Statistical analysis

The output of Sequenom iPLEX MassARRAY technology is a scatter plot D with quantitative alleles intensities for individuals i = 1, 2, up to n8,13. Because each SNP was bi-allelic, two intensities are presented, xi and yi, usually represented in bi-dimensional scatter plots (see Figure 1 for an example of a loci with alleles T and G). For data quality, all data points with small intensities for both alleles were removed; they were located within a circular area on the scatter plots defined by the radius (0.10)min{xi, yi}, centred on the origin of both axes.

All loci were then classified using the statistical method implemented in the SuperMASSA software13. A comprehensive review of this method is presented in14. In short, rather than iteratively clustering the samples and then predicting the genotype of each cluster, a graphical Bayesian method was used. The model can be described in two parts. First, a Gaussian model based on the relative dosage is used to model the probability that an individual with a known genotype will produce certain intensities for each allele; ideally, the relative intensities would be proportional to the relative dosages of the respective alleles. Second, a multinomial distribution is used to model the probability that a given set of genotypes will occur given the population structure. The population structure is general and can be used to analyse the biparental population (F1 model) and the association mapping panel (Hardy-Weinberg model). For any type of population model, the hidden parameters (i.e., the allele frequency for the Hardy-Weinberg model and the parental genotypes in the F1 model) can be estimated with maximum likelihood. Similarly, the ploidy can be predicted by estimating the genotypes and population parameters for each ploidy level and then selecting the ploidy that yields the highest likelihood. In the case of the F1 model, additional data were provided by the parents, which were scored with 12 replicates; these data can help restrict the set of reasonable parents and ploidies. The primary contribution of this method is that it makes use of the distribution of alleles in the population and the relative intensity of each allele. The use of both types of data is important for resolving cases that could produce similar relative allele intensities.

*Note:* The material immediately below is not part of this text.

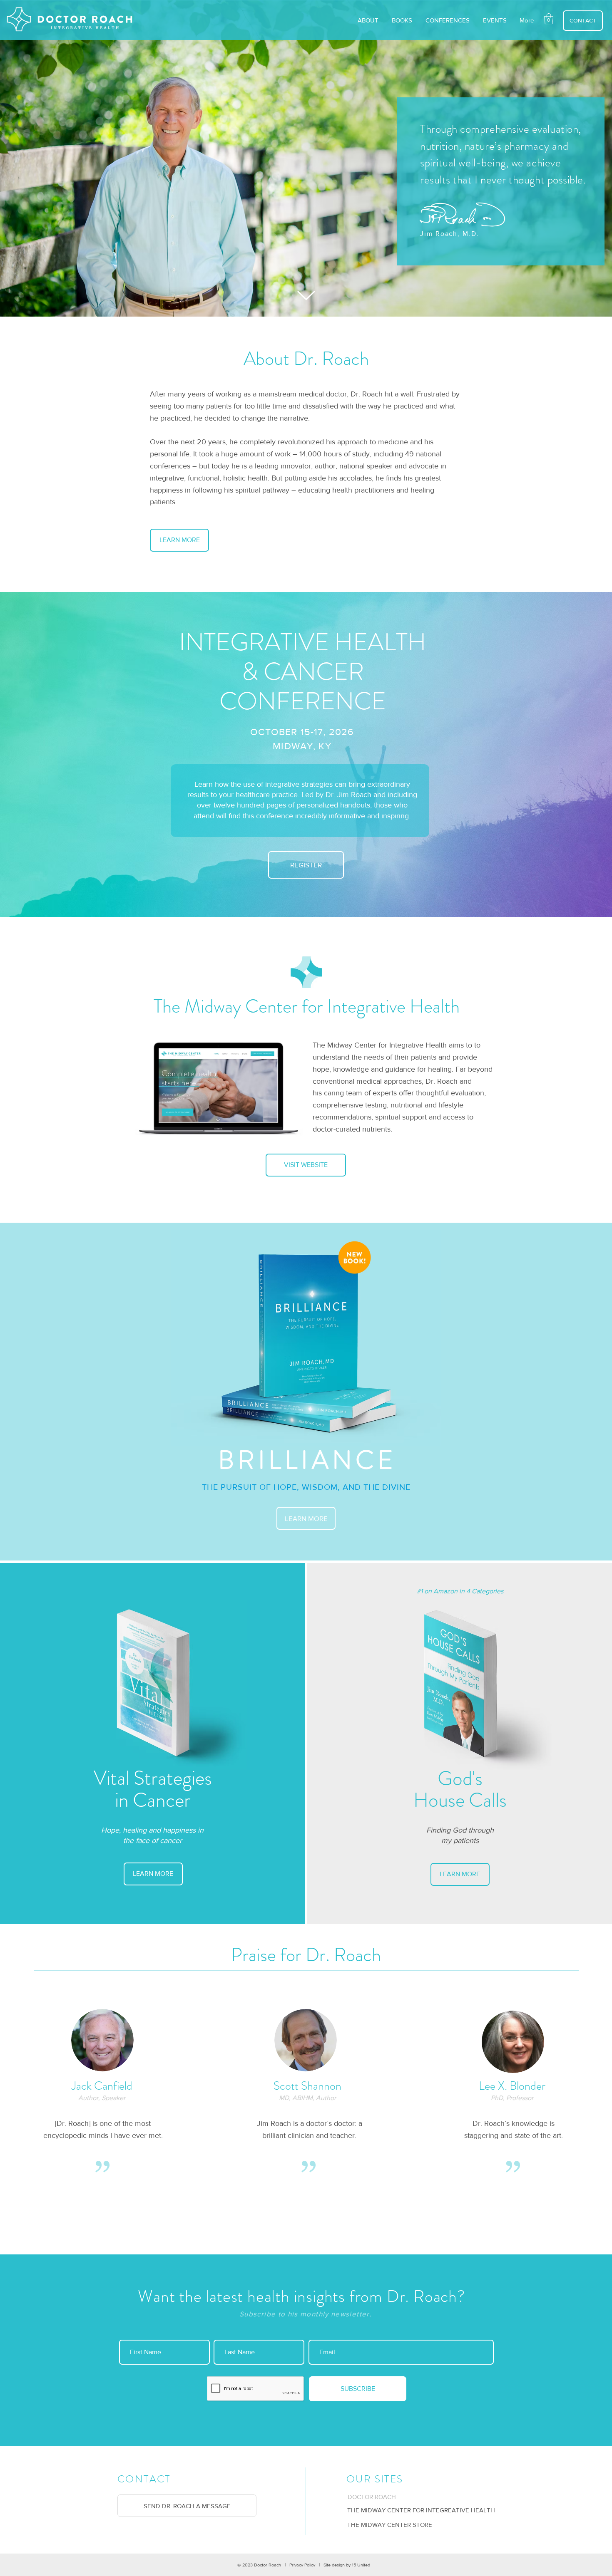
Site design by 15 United (346, 2564)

Following the recommendation reported in14, to find the maximum a posteriori (MAP) solution for the estimates of the parameters in the model, all even-numbered ploidy levels in the range of 2 to 20 were tested. The SuperMASSA naive posterior report threshold was set to 0 and the values of individual posterior probability (which indicates the maximum threshold that will allow the individual to be assigned to a given genotype) were also calculated. For example, if two individuals have posterior probabilities 0.55 and 0.65 and the naive posterior report threshold is set to 0, both of them will be assigned to genotypes; changing the threshold to 0.60, only the latter will be included; with a threshold of 0.90, both will be excluded. This was shown to be important when interpreting the results of the SNP calling.